Managing Feature Toggles

May 22, 2024 by No Comments

Feature toggles are a powerful tool, but they must be managed carefully. Incorrect use of this mechanism can lead to confusion and chaos in a shared environment. Keeping a set of guidelines in mind will ensure that you can take full advantage of this capability without risking the stability of your system.

A toggle is a switch that can be in one of two states: on or off. It can also be used to represent different settings or options in an application. A common example is a toggle that allows you to video chat with two friends at once.

Feature Toggles can be anything from a simple “if statement” to complex decision trees that act upon many different variables. Various conditions, such as fitness test results from other features in the codebase or a parameter provided by config management software, can be used to determine which way a toggle flips.

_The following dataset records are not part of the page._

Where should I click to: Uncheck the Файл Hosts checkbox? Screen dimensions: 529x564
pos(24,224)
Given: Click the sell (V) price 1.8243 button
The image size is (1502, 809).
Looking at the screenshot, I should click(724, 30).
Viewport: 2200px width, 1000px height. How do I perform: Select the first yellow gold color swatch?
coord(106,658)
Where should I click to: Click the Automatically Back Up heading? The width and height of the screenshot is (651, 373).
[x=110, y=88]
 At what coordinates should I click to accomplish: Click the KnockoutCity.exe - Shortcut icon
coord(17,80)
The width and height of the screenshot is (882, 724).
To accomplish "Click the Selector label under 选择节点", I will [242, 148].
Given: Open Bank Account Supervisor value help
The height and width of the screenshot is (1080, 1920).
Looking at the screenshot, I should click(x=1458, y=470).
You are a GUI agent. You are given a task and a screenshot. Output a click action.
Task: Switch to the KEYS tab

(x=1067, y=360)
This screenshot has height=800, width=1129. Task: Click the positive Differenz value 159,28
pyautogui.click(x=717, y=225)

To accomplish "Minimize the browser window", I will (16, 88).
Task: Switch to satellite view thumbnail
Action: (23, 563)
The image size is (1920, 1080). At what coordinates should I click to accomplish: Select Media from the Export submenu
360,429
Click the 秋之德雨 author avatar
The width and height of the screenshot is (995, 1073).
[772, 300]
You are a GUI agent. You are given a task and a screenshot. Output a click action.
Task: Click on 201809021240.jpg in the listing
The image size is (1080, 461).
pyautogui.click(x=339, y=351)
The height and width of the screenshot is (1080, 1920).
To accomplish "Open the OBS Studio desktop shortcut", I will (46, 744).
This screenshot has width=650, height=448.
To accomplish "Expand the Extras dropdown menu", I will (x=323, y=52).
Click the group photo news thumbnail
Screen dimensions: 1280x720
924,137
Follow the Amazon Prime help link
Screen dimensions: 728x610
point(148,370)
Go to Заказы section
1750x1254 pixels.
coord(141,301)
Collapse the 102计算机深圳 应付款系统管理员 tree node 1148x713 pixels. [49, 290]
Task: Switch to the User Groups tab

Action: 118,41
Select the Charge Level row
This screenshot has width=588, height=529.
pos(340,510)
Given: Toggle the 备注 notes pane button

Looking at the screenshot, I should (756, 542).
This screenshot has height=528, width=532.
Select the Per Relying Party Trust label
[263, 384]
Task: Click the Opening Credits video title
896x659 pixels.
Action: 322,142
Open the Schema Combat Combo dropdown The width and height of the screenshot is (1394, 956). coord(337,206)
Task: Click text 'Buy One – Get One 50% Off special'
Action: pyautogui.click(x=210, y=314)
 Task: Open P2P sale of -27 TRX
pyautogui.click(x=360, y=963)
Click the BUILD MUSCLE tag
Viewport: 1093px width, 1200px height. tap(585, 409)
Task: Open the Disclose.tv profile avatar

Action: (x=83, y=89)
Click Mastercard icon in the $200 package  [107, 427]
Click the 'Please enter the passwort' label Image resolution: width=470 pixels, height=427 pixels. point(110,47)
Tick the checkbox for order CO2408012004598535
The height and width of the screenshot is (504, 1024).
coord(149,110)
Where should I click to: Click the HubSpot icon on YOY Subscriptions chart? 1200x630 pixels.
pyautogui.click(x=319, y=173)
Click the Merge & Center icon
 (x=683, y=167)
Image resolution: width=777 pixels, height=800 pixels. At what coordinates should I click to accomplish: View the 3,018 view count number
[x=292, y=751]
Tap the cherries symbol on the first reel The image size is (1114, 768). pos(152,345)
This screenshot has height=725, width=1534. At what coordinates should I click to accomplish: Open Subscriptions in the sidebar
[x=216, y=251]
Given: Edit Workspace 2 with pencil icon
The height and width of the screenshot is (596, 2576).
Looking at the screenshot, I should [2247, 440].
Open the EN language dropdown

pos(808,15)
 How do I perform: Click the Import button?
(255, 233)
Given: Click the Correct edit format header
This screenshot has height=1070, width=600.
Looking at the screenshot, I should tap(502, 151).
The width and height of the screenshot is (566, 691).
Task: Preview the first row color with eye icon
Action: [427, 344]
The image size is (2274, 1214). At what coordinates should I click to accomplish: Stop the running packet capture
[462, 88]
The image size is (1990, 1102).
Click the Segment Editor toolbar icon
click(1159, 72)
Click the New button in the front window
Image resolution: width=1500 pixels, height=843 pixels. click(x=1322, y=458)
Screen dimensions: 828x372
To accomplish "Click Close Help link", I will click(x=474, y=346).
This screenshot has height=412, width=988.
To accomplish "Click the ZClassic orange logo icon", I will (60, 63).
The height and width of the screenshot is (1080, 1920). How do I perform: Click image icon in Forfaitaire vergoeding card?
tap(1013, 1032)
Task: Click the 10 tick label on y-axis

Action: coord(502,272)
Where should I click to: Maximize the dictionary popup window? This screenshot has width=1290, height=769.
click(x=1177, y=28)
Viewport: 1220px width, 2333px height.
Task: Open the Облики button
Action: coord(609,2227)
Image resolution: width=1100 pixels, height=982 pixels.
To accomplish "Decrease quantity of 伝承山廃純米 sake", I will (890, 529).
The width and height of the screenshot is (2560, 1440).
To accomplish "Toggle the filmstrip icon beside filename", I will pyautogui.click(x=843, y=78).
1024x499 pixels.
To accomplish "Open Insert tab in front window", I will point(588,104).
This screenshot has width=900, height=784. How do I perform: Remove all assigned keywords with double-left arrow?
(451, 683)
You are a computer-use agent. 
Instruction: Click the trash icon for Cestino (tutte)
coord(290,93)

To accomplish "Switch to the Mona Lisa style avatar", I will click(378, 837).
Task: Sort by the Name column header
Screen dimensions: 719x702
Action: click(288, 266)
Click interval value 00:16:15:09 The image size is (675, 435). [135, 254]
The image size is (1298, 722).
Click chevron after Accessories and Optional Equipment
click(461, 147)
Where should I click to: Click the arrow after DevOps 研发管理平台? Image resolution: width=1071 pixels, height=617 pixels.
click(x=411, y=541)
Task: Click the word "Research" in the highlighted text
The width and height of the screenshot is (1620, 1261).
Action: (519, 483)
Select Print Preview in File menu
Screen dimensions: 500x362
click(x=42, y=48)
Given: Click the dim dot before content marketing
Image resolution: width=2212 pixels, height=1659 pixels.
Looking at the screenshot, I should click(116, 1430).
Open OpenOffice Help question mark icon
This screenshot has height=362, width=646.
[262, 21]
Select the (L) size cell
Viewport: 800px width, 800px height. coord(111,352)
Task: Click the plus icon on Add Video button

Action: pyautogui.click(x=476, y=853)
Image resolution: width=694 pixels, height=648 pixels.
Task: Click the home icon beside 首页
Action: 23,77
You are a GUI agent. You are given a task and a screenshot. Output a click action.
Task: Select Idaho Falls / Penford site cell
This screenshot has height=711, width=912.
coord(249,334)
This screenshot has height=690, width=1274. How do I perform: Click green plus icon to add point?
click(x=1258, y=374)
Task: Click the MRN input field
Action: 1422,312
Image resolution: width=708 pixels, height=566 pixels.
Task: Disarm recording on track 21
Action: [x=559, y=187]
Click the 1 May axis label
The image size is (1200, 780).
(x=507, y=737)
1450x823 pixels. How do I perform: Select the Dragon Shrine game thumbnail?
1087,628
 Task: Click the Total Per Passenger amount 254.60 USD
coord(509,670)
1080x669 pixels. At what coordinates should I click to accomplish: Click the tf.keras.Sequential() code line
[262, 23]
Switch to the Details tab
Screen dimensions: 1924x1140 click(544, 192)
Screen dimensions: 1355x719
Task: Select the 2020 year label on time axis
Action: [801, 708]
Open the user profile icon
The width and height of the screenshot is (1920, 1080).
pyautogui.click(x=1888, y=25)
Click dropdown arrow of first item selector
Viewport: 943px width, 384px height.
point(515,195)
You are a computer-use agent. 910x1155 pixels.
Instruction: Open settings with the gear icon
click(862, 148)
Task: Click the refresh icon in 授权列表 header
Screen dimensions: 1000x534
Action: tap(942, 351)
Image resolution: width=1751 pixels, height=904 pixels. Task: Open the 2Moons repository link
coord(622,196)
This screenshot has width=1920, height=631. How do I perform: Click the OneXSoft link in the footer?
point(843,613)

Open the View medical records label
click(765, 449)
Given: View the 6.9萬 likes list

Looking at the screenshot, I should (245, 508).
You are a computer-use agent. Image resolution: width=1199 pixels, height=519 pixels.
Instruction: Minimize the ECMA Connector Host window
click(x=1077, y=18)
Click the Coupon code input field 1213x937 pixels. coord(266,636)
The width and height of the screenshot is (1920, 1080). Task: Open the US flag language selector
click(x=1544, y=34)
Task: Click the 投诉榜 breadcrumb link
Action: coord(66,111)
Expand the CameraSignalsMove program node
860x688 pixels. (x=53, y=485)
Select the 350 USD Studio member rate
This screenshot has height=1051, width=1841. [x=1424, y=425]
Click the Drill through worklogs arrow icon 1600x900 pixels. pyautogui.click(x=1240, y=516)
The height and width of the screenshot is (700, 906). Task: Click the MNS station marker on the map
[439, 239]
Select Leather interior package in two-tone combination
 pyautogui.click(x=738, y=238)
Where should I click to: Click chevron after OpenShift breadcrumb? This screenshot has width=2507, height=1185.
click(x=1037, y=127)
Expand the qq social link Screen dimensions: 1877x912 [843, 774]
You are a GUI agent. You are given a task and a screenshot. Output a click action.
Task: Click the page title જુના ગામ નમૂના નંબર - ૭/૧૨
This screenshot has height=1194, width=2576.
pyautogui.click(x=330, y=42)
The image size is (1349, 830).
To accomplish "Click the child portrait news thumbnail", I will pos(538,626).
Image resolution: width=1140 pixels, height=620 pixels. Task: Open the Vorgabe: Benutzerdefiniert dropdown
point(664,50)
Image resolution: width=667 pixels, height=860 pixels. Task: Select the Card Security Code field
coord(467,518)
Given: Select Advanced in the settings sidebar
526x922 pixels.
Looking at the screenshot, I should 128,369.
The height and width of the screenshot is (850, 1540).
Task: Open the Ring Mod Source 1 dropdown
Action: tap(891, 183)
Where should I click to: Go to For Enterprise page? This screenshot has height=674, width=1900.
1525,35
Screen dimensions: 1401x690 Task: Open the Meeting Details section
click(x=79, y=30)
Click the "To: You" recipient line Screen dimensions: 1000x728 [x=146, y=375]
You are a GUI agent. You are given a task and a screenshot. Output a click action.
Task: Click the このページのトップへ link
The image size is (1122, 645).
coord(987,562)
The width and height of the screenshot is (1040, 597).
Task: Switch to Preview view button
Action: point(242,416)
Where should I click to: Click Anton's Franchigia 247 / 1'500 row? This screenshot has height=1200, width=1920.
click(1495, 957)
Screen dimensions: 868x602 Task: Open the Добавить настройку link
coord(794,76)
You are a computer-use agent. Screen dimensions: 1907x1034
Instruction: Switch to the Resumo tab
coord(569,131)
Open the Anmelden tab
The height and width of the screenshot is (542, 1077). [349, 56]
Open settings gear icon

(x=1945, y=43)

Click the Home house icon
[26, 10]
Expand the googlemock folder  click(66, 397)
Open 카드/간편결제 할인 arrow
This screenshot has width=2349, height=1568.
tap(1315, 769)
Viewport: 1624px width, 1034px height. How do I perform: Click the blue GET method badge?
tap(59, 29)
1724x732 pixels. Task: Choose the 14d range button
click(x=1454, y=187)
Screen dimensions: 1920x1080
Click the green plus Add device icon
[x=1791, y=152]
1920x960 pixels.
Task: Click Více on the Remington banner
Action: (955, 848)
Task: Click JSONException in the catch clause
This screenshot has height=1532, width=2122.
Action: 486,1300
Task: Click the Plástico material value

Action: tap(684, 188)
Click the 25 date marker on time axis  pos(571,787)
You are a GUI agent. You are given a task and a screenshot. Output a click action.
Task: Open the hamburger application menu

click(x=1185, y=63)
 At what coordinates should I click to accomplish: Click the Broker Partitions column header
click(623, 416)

It is a best practice to name your toggles with meaningful information. This helps anyone on your team quickly identify what the feature does. It also provides context when a toggle is called in error messages and gives people clues about who wrote the feature, how long it’s been sitting in production, and what its effect might be.

Ideally, you will limit the scope of each toggle. It can be tempting to create a large series of toggles for a new feature, but this will only confuse other teams and cause headaches in the long run when those toggles need to be deactivated. Moreover, the more toggles you have active at any given time, the harder it is to verify your releases. For this reason, savvy teams tend to keep their toggle inventory at a minimum and be proactive in removing them from the codebase when they are no longer needed.